Items listed in a dataset
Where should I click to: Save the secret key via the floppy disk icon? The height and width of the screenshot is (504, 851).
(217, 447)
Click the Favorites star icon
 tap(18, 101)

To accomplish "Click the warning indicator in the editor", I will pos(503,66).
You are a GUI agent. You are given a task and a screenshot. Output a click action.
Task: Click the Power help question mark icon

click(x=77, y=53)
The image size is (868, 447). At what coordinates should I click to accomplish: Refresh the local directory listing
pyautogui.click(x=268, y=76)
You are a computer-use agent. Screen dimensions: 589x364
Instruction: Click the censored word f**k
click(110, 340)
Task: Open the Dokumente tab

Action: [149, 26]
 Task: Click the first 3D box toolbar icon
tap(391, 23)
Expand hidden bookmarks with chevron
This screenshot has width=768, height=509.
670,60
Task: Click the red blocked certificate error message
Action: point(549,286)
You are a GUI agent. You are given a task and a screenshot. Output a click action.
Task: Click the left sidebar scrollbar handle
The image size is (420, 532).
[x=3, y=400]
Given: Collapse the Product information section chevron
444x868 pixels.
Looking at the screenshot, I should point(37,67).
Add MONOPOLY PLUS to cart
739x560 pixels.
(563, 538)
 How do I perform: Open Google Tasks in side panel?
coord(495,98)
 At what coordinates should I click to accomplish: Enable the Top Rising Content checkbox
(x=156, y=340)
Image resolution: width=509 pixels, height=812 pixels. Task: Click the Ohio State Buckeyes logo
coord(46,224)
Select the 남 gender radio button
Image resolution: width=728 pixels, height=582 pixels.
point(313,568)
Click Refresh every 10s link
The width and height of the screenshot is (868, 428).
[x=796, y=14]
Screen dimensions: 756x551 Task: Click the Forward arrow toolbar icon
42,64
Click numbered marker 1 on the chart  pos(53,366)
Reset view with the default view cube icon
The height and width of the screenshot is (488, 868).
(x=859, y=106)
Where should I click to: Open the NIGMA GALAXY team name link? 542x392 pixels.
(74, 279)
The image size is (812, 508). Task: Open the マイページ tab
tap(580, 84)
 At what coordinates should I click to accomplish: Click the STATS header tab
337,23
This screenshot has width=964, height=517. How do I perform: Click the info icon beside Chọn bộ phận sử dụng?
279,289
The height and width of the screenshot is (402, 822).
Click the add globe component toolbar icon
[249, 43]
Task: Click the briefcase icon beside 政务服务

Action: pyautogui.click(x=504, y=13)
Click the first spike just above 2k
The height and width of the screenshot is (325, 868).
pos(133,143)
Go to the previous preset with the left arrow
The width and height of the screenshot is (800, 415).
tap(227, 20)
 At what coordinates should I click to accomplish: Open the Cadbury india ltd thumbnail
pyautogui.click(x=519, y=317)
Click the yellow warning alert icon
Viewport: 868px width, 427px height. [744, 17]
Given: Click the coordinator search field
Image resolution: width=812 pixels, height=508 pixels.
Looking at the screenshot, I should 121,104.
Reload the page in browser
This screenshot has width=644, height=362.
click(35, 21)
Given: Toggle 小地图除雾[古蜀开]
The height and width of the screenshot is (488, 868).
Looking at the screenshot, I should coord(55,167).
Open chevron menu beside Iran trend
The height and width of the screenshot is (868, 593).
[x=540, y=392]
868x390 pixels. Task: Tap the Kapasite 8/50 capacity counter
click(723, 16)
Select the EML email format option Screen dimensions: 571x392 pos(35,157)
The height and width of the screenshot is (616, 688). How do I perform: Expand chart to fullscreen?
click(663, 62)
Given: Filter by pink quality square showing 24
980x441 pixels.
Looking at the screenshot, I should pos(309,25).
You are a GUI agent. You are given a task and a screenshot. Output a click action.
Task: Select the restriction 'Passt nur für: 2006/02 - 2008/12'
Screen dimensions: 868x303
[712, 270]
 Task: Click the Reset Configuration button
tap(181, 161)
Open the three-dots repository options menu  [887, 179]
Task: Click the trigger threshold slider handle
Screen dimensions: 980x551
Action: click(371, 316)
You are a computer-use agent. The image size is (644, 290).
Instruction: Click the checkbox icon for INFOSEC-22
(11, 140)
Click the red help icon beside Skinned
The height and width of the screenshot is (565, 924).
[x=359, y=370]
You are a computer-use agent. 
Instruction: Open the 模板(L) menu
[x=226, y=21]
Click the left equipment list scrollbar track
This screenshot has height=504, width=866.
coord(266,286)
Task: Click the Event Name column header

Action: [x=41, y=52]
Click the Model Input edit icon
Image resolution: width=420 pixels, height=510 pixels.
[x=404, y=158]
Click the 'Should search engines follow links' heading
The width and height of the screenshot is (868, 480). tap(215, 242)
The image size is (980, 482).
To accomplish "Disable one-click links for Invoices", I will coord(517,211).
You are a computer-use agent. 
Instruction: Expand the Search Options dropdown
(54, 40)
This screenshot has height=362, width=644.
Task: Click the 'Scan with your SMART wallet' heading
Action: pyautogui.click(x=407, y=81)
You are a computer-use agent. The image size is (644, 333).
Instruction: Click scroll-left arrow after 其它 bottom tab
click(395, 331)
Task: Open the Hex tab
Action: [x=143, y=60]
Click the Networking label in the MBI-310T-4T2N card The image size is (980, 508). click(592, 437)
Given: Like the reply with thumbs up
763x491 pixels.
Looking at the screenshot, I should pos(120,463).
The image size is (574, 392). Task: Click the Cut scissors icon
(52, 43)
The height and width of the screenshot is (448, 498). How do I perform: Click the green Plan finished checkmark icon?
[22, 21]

→ What you need to do: Transcribe the records above from the line holding "Task: Click the briefcase icon beside 政务服务" down to the line holding "You are a computer-use agent. The image size is (644, 290).", inclusive, without adding anything.

→ Reply to the task:
Task: Click the briefcase icon beside 政务服务

Action: pyautogui.click(x=504, y=13)
Click the first spike just above 2k
The height and width of the screenshot is (325, 868).
pos(133,143)
Go to the previous preset with the left arrow
The width and height of the screenshot is (800, 415).
tap(227, 20)
 At what coordinates should I click to accomplish: Open the Cadbury india ltd thumbnail
pyautogui.click(x=519, y=317)
Click the yellow warning alert icon
Viewport: 868px width, 427px height. [744, 17]
Given: Click the coordinator search field
Image resolution: width=812 pixels, height=508 pixels.
Looking at the screenshot, I should 121,104.
Reload the page in browser
This screenshot has width=644, height=362.
click(35, 21)
Given: Toggle 小地图除雾[古蜀开]
The height and width of the screenshot is (488, 868).
Looking at the screenshot, I should coord(55,167).
Open chevron menu beside Iran trend
The height and width of the screenshot is (868, 593).
[x=540, y=392]
868x390 pixels. Task: Tap the Kapasite 8/50 capacity counter
click(723, 16)
Select the EML email format option Screen dimensions: 571x392 pos(35,157)
The height and width of the screenshot is (616, 688). How do I perform: Expand chart to fullscreen?
click(663, 62)
Given: Filter by pink quality square showing 24
980x441 pixels.
Looking at the screenshot, I should pos(309,25).
You are a GUI agent. You are given a task and a screenshot. Output a click action.
Task: Select the restriction 'Passt nur für: 2006/02 - 2008/12'
Screen dimensions: 868x303
[712, 270]
 Task: Click the Reset Configuration button
tap(181, 161)
Open the three-dots repository options menu  [887, 179]
Task: Click the trigger threshold slider handle
Screen dimensions: 980x551
Action: click(371, 316)
You are a computer-use agent. The image size is (644, 290).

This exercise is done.